Omdat [gedaagde] inhoudelijk gelijk krijgt is Dexia aan te merken als de in overwegende mate in het ongelijk te stellen partij. Dexia zal dan ook worden veroordeeld in de proceskosten. De gevorderde nakosten zullen voorwaardelijk worden toegewezen, voor zover nakosten gemaakt zullen worden en Dexia niet vrijwillig binnen veertien dagen na aanschrijving van [gedaagde] aan de veroordeling in het vonnis heeft voldaan.

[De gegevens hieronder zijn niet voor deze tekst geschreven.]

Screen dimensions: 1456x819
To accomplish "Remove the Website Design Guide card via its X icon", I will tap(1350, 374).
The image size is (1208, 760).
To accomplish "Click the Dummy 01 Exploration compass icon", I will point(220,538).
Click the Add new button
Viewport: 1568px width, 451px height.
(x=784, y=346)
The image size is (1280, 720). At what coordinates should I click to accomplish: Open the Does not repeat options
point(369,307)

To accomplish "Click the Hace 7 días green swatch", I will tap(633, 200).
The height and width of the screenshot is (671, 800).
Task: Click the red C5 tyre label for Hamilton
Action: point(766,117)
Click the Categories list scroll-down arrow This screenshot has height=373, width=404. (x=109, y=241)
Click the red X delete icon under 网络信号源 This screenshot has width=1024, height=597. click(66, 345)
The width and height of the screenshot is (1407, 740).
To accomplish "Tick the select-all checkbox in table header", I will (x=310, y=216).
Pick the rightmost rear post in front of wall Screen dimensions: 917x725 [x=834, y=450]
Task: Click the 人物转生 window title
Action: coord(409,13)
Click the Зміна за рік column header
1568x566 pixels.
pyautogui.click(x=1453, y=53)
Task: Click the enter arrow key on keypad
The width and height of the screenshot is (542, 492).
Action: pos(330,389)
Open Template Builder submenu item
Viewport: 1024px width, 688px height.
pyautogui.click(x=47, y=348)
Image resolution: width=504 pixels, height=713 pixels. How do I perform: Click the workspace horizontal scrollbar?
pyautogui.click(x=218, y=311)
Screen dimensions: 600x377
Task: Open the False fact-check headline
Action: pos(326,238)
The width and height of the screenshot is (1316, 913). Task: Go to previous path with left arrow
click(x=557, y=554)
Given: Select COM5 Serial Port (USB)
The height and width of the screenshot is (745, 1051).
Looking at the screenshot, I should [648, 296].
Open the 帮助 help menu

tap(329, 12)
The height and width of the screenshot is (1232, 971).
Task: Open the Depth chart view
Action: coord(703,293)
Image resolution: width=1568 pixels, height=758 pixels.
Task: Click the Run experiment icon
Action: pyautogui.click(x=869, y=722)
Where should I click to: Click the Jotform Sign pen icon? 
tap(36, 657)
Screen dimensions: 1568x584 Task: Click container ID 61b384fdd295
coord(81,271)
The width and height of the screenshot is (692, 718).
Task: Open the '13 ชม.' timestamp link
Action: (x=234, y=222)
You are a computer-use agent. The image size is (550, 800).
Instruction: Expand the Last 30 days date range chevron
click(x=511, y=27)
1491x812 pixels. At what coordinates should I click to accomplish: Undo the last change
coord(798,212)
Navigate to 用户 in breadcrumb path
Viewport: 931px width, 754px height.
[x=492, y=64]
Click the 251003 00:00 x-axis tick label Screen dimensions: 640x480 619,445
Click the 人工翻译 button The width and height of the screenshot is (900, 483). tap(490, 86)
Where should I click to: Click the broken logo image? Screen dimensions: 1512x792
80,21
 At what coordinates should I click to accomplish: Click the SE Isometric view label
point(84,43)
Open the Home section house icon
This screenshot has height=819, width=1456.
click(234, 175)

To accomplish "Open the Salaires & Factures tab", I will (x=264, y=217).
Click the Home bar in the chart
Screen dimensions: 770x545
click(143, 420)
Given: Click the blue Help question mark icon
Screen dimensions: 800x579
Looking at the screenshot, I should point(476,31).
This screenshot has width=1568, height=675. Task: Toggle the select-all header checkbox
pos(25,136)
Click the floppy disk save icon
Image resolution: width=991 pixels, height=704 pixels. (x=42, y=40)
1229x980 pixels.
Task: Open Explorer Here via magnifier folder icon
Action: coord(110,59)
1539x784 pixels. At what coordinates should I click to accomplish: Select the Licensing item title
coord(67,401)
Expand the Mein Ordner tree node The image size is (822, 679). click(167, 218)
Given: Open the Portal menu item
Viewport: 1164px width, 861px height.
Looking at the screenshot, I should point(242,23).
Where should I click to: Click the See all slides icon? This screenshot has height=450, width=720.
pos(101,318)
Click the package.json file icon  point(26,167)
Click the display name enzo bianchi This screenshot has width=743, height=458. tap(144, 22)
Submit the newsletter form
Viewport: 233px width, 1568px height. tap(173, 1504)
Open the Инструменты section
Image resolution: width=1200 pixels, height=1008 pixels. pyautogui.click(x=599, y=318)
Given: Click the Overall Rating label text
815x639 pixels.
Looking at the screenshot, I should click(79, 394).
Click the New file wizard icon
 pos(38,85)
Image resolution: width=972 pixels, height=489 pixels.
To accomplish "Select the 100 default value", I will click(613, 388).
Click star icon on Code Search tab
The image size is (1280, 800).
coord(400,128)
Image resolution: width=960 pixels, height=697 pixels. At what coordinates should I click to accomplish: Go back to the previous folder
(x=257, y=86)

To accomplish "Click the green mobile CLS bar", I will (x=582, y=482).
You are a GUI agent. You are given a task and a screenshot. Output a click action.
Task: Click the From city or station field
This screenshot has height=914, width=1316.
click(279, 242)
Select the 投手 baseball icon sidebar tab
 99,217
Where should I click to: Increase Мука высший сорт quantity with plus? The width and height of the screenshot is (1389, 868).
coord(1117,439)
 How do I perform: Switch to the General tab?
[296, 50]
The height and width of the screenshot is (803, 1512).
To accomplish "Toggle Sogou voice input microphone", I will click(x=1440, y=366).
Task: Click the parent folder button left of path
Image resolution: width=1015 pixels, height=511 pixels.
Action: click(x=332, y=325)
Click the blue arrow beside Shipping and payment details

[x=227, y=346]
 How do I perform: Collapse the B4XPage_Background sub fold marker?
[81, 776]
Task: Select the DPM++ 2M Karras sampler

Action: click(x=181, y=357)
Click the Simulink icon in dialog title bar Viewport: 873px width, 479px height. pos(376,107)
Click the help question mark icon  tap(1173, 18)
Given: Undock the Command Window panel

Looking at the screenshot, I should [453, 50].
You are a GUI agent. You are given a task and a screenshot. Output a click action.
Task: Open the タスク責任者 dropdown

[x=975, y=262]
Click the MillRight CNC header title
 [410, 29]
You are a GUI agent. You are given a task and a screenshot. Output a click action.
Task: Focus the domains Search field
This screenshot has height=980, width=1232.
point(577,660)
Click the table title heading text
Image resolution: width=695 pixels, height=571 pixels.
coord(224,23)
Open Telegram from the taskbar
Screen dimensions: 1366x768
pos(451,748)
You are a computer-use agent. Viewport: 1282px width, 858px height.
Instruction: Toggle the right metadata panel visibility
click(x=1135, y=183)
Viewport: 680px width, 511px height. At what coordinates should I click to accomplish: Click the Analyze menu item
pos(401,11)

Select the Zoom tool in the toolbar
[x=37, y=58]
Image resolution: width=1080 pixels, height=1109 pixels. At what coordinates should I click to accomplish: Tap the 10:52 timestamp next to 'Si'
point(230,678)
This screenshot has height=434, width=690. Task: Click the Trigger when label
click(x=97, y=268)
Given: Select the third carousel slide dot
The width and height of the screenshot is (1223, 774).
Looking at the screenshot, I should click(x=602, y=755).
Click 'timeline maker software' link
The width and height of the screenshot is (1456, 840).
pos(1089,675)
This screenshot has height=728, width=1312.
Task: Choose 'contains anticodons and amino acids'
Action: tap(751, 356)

Daarbij wordt overwogen dat Dexia, indien deze door de aanschrijving van [gedaagde] pas kennis heeft kunnen nemen van de inhoud van het vonnis, de gelegenheid moet worden geboden om binnen een redelijke termijn aan de veroordeling in dit vonnis te voldoen, waarbij een termijn van veertien dagen als een redelijke termijn voor nakoming wordt gezien. De nakosten zullen worden vastgesteld op € 132,00.

5.5. De beslissing

De kantonrechter
5.1.
verklaart voor recht dat Dexia niets meer aan [gedaagde] verschuldigd is, nadat is overgegaan tot uitbetaling van de schadevergoeding als onder 4.18. weergegeven,
5.2.
veroordeelt Dexia in de kosten van deze procedure, aan de zijde van [gedaagde] tot op heden begroot op € 660,00 aan salaris gemachtigde,
5.3.
veroordeelt Dexia, onder de voorwaarde dat deze niet binnen veertien dagen na aanschrijving door [gedaagde] volledig aan dit vonnis voldoet, in de na dit vonnis ontstane kosten, vastgesteld op € 132,00 aan salaris gemachtigde, te vermeerderen, indien betekening van het vonnis heeft plaatsgevonden, met de explootkosten van betekening van het vonnis,
5.4.
verklaart de veroordelingen uitvoerbaar bij voorraad,
5.5.
wijst het meer of anders gevorderde af.
Aldus gewezen en uitgesproken door mr. M. Engelbert-Clarenbeek, kantonrechter, ter openbare terechtzitting van 29 juni 2023 in tegenwoordigheid van de griffier.